OsWRKY22 gene expression following Magnaporthe or mock inoculation by quantitative reverse transcription‐polymerase chain reaction (qRT‐PCR). The strains used were Magnaporthe FR13 (virulent) and CL3.6.7 (avirulent) isolates. Values represent the means of log₂(relative expression) and standard deviation for four biological replicates. Statistical differences between mock and infected samples were assessed by t‐test analysis (*P < 0.05). All calculations for relative quantification were performed as described in Pfaffl (2001) and the reference gene used was actin (Os03g50885).

Figure 6

In silico analysis of the monocot‐specific OsWRKY proteins. (a) Hierarchical clustering tree of the OsWRKYs obtained using the full protein sequences. Subgroups 3I, 3II and 3III are the three subclusters within group 3 identified in this study. (b) Neighbour‐joining tree based on all‐against‐all blastp best hits (E‐values > 1e⁻³⁰) of all group 3 OsWRKYs. The 19 WRKYs belonging to subgroups 3I and 3II (green dots) are identifiable within the monocot‐specific group (in green) bearing only sequences from cereals.
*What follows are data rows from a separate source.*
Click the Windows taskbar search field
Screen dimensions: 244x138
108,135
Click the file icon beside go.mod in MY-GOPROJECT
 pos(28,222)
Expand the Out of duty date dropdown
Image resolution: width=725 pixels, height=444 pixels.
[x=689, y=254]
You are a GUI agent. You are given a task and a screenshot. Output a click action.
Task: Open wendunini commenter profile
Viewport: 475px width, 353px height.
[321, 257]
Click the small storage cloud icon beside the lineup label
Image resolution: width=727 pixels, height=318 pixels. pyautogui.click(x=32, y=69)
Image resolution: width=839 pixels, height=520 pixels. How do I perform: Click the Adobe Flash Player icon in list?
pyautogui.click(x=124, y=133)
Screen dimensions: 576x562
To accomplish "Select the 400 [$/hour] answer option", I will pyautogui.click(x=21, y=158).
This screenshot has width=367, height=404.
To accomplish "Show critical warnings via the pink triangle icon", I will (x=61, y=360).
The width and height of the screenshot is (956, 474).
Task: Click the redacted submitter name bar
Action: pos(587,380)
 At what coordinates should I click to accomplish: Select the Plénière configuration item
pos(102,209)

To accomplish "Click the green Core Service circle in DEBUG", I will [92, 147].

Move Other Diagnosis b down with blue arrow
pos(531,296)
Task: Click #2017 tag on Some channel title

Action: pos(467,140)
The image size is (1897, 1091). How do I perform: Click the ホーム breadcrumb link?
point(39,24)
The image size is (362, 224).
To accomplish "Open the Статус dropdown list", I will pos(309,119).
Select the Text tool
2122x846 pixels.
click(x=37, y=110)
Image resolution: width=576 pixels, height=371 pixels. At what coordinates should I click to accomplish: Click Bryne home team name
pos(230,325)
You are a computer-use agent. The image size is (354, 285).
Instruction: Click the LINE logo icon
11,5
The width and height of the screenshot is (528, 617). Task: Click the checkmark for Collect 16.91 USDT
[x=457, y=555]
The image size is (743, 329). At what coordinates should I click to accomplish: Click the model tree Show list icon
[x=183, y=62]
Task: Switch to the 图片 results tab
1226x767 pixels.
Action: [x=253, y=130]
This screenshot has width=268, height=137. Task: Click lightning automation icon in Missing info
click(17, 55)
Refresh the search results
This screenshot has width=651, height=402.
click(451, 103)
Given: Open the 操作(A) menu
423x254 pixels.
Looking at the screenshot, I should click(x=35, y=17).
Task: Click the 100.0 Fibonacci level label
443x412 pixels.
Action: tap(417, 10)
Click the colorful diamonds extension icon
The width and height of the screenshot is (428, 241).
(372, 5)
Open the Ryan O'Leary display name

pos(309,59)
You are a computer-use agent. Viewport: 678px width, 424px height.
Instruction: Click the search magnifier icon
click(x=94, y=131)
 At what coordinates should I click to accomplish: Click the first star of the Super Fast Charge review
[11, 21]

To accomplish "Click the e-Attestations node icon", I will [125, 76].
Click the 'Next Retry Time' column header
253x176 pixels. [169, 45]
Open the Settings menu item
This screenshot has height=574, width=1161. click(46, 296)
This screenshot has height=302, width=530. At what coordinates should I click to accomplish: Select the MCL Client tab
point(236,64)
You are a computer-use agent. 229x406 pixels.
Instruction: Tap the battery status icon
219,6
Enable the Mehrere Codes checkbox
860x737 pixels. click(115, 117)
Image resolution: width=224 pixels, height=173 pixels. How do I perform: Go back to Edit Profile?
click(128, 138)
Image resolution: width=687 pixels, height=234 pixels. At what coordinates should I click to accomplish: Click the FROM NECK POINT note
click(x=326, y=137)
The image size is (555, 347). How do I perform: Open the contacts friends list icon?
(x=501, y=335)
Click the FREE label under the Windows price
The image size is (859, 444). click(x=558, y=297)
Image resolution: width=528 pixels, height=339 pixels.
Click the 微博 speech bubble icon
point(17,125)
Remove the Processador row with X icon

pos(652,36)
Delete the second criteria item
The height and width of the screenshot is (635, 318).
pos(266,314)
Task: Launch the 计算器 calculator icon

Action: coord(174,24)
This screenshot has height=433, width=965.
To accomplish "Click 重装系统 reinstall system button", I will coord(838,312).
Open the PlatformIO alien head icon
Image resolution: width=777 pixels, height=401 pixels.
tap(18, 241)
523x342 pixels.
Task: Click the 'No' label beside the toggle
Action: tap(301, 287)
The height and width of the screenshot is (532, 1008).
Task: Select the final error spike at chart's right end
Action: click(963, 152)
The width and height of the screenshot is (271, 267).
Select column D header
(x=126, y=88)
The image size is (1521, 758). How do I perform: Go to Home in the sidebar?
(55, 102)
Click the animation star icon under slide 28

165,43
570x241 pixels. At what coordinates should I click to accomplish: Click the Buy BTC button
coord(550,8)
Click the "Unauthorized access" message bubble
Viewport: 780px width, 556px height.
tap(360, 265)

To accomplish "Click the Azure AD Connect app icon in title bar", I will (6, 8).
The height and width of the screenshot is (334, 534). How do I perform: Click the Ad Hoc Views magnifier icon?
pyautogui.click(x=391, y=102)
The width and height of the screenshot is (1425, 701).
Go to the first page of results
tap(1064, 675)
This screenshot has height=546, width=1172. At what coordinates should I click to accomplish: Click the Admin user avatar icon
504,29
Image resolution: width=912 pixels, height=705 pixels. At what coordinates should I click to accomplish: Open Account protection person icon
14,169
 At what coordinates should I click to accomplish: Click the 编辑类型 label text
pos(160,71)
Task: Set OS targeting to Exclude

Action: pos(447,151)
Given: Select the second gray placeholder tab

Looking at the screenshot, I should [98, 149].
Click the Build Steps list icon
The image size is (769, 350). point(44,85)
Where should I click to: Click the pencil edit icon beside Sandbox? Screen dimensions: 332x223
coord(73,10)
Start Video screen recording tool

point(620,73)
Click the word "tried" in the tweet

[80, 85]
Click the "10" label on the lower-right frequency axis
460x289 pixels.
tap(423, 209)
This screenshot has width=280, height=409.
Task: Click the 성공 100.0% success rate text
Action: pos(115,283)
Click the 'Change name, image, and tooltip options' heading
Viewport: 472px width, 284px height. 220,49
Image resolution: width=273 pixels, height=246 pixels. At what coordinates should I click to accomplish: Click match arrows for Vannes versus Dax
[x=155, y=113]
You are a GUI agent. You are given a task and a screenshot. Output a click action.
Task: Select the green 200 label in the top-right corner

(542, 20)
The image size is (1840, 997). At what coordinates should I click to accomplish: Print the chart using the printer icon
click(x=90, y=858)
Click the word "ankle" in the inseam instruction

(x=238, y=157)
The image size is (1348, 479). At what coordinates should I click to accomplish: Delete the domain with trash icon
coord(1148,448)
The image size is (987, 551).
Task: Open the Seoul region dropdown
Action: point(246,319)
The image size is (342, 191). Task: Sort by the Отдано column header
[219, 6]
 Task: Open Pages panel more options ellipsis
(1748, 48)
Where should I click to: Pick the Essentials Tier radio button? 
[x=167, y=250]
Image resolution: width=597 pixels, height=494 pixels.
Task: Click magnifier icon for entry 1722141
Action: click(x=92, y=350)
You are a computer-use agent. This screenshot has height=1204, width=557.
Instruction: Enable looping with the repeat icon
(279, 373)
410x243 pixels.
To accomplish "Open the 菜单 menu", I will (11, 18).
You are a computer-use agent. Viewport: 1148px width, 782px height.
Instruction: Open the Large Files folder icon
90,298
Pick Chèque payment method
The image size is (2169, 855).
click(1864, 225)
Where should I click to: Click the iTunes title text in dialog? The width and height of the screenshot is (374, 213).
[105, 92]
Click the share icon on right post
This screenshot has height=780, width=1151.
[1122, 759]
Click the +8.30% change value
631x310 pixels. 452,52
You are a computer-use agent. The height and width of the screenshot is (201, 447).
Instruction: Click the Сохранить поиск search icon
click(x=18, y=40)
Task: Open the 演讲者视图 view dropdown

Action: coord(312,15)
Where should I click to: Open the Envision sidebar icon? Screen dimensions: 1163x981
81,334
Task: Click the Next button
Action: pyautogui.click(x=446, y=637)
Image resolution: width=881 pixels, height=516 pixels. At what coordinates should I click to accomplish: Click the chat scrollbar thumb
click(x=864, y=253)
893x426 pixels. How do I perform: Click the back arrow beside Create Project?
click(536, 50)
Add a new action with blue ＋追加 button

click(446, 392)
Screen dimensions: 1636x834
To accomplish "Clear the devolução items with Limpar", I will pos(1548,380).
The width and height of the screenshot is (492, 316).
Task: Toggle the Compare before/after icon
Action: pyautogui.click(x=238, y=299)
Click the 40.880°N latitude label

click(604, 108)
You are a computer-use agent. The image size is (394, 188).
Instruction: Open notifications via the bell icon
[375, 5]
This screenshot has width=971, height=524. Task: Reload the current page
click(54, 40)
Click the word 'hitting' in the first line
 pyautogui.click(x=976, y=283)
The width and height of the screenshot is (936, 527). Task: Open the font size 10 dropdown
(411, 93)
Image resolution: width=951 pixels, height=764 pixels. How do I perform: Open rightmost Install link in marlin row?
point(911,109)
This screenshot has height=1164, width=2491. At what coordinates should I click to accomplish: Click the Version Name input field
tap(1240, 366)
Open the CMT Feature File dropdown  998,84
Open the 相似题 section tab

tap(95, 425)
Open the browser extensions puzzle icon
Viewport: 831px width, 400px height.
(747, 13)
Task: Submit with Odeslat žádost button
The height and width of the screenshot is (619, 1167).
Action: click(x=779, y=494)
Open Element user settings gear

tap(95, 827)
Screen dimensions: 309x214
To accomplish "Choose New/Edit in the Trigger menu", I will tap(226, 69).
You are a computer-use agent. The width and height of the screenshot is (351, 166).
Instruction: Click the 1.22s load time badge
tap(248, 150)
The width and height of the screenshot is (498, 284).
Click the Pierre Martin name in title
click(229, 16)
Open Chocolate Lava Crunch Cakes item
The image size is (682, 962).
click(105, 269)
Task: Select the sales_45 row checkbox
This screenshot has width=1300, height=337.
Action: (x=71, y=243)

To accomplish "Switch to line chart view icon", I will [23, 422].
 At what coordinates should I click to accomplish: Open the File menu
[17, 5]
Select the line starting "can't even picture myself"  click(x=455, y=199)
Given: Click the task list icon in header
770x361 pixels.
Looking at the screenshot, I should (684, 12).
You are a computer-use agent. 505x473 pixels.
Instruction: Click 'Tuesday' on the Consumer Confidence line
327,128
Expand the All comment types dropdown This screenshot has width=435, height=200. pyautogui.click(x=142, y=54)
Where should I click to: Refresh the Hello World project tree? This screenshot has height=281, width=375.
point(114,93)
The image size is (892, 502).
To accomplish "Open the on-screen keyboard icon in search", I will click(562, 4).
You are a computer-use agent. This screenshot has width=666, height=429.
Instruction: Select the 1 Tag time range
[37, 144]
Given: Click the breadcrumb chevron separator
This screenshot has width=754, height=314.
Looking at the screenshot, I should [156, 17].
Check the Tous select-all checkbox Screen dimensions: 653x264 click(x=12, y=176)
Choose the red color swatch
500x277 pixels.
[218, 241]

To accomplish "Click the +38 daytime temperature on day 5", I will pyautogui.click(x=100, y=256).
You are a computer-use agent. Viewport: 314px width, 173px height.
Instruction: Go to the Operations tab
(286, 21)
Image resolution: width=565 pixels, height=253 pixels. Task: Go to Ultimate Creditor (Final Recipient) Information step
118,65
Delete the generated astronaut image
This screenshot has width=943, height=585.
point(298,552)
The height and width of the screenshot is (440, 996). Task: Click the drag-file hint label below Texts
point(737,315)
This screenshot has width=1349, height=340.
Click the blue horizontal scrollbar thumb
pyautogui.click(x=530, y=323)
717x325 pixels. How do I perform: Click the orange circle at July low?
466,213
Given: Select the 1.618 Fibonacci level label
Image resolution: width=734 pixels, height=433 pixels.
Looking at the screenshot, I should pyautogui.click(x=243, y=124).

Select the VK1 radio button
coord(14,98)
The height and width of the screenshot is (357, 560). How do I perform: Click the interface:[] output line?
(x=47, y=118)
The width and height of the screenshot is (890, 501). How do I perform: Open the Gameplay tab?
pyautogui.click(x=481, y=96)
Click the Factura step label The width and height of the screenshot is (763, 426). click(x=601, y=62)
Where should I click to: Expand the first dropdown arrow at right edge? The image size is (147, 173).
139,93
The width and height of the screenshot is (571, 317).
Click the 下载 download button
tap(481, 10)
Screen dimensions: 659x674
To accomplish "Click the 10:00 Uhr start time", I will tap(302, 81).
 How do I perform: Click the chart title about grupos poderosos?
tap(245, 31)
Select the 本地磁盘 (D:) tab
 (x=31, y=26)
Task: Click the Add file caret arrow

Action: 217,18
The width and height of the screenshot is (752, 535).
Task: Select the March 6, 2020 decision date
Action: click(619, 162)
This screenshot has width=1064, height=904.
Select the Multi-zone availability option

Gm, Glycine max; Hv, Hordeum vulgare; Lj, Lotus japonica; Mt, Medicago truncatula; Pt, Populus trichocarpa; Rc, Ricinus communis; Sb, Sorghum bicolor; Ta, Triticum aestivum; Vv, Vitis vinifera; Zm, Zea mays. Outgroups: Ac, Areca catechu; Ma, Musa acuminate; Pa, Picea abies; Pp, Physcomitrella patens.

Figure 7

Co‐regulatory networks of the monocot/cereal‐specific (MCS) OsWRKY genes and other members of the OsWRKY family. (a) Linear Pearson analysis. (b) Logarithmic Pearson analysis. The 14 MCS OsWRKY genes (black nodes) and their best co‐regulated OsWRKYs (white nodes) are included in the graphical representation (lines connecting nodes represent Pearson coefficient threshold > 0.8).

Figure 8

Bar charts of the genes co‐expressed with OsWRKY22 putatively involved in the rice defence response (147 genes) according to their known or predicted function. The number of genes is shown on the x‐axis and the main categories on the y‐axis. LRR: different categories of leucine‐rich repeat (LRR) resistance genes; DRG: defence‐related genes; RR: rust resistance; Mla: MLA protein; BR: blight resistance. LTP: LTP family; Def: defensins; Sub: subtilisins; GLP: germin‐like proteins; Bp: BURP domain. Ext: extensin family; Flav: flavonoids‐related genes; Ank: ankyrin repeat family; Ter: terpene synthases putative; Lec: lectin domain; Ha: harpin‐induced protein. Sam: SAM‐dependent carboxyl methyltransferase; Cls: cellulose synthase‐like family. BTB: bric‐a‐brac tramtrack broad complex; P450: cytochrome P450; Ubi: several proteins belonging to the ubiquitin complex; Prot: proteases; Spk: speckle‐type POZ proteins; Ch: chorismate mutase. Kin: different categories of receptor kinase; Lip: GDSL‐like lipases; Cal: calmodulin‐binding proteins; R1: RGA‐1. Et: 1‐aminocyclopropane‐1‐carboxylate oxidase; Ja: jasmonate O‐methyltransferase. MYB: MYB transcription factor; HLH: helix–loop–helix DNA‐binding domain; Zn: zinc finger C3HC4‐type domain; Zp: bZIP transcription factor domain. F‐box: F‐box domain; Fmo: flavin mono‐oxygenase; Sn: SNARE domain; Ro: reticuline oxidase‐like protein.